Without checking the archives, I am fairly certain that Mandelbrot and his fractal mathematics has come up on the list. At the very least in the context of Ada Lovelace, mathematical daughter of Lord Byron.

A new book has been published posthumously (the Polish, French and American Jew, Benoit Mandelbrot died in 2010, I just now discover to my chagrin).

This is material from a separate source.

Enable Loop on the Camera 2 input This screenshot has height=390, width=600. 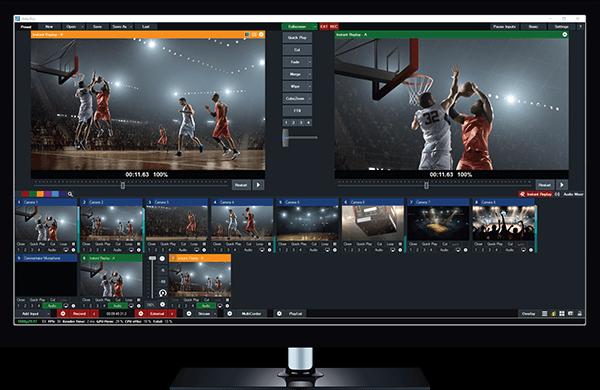tap(129, 244)
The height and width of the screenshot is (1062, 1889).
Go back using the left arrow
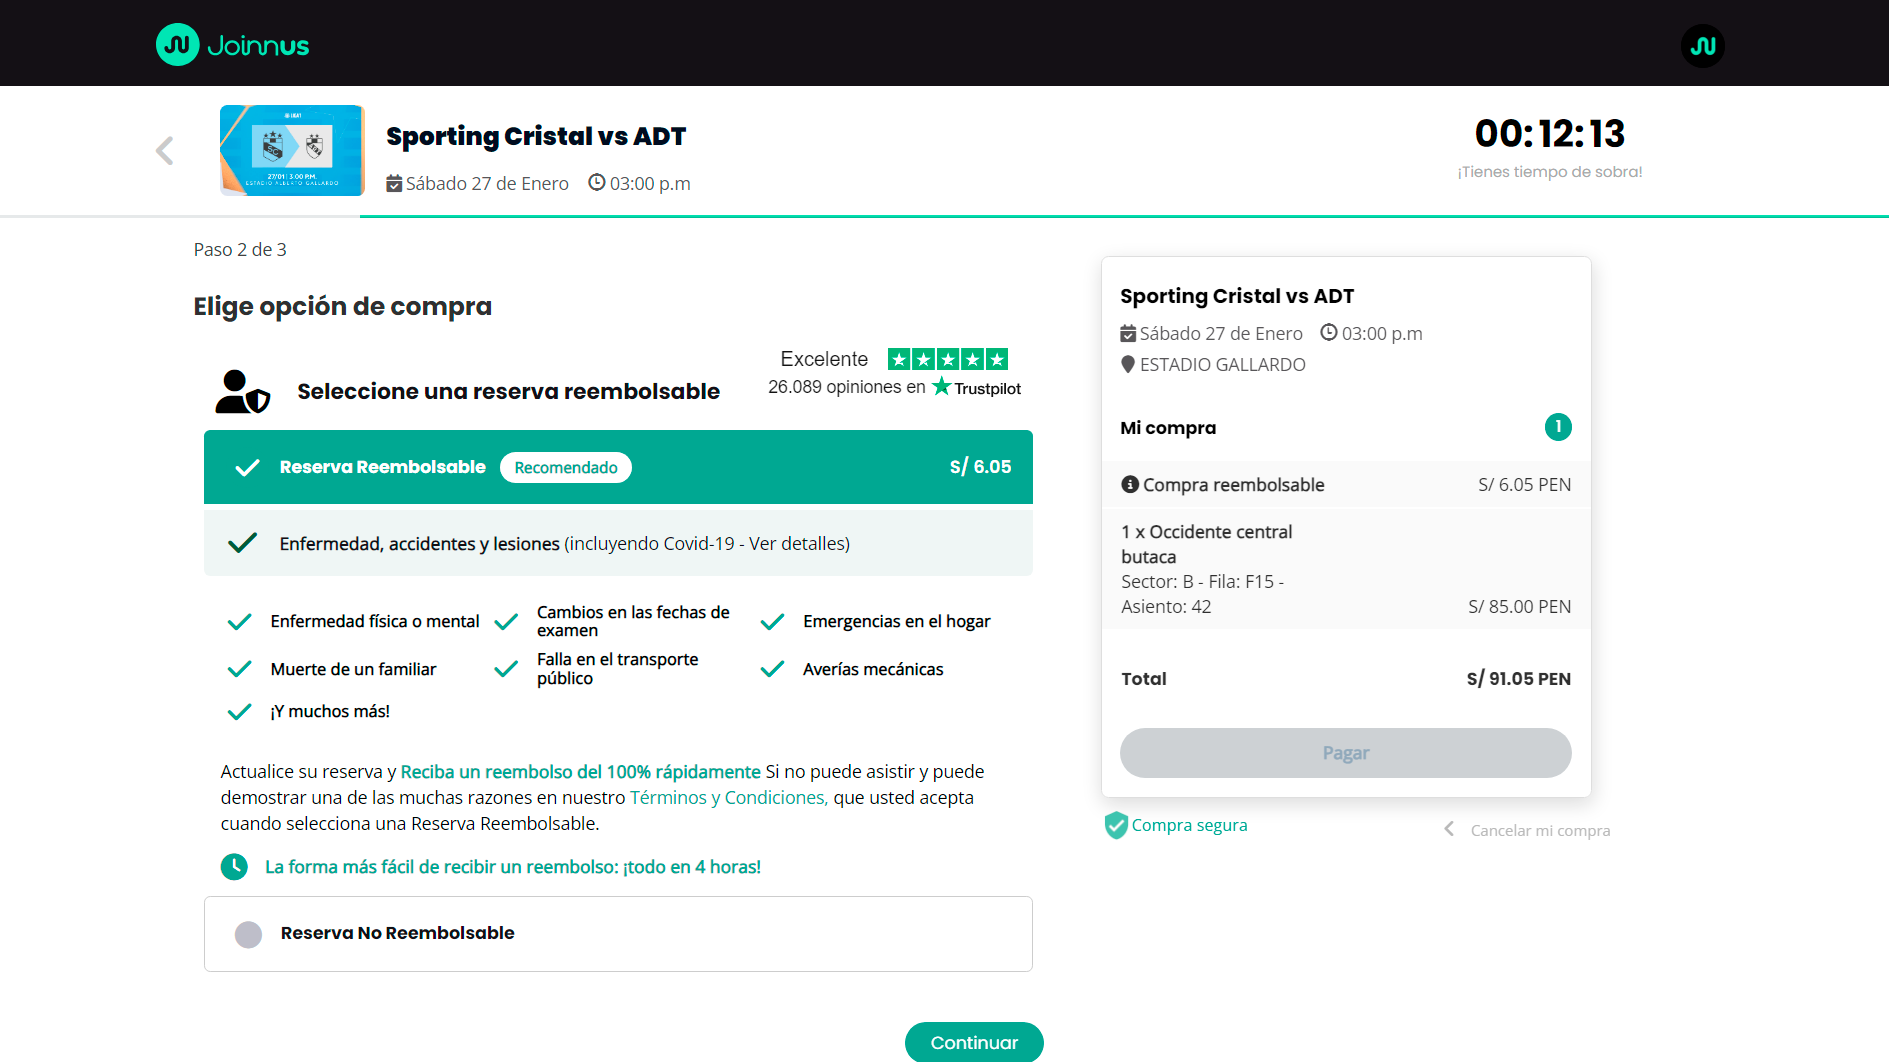(x=165, y=151)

The Fractalist: Memoir of a Scientific Maverick    by Benoit B. Mandelbrot 
Pantheon, 324 pp., $30.00               

From the book review (NY Review of Books):

Other self-similar phenomena, each with its distinctive form, include clouds, coastlines, bolts of lightning, clusters of galaxies, the network of blood vessels in our bodies, and, quite possibly, the pattern of ups and downs in financial markets. The closer you look at a coastline, the more you find it is jagged, not smooth, and each jagged segment contains smaller, similarly jagged segments that can be described by Mandelbrot’s methods. Because of the essential roughness of self-similar forms, classical mathematics is ill-equipped to deal with them. Its methods, from the Greeks on down to the last century, have been better suited to smooth forms, like circles. (Note that a circle is not self-similar: if you cut it up into smaller and smaller segments, those segments become nearly straight.)

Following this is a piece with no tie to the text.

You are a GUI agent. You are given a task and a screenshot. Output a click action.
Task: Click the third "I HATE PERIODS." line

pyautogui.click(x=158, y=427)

Pale Fire certainly has some of this quality. Cut into it anywhere and you have a reflection of the whole; its very form invites the reader to attack it in this apparently haphazard manner. So often when discussing this, to me most fascinating of all Nabokov's work, we have discussed connections to mathematics (Jansy's most recent reminder of the recurrence of the lemniscate in PF; the importance of Euler's math; the mathmatics of sundials, etsy etsy). 

But have we ever discussed Nabokov the mathematician? "N the Magician", so often yes. But the mathematician - not to my recollection.

Carolyn

p.s. another tidbit from the review -- we can all find figures of personal interest in
the dazzling range of people he intersected with in the course of his career. Consider this partial listing of the figures that crop up in his memoir: Margaret Mead, Valéry Giscard d’Estaing, Claude Lévi-Strauss, Noam Chomsky, Robert Oppenheimer, Jean Piaget, Fernand Braudel, Claudio Abbado, Roman Jakobson, George Shultz, György Ligeti, Stephen Jay Gould, Philip Johnson, and the Empress of Japan.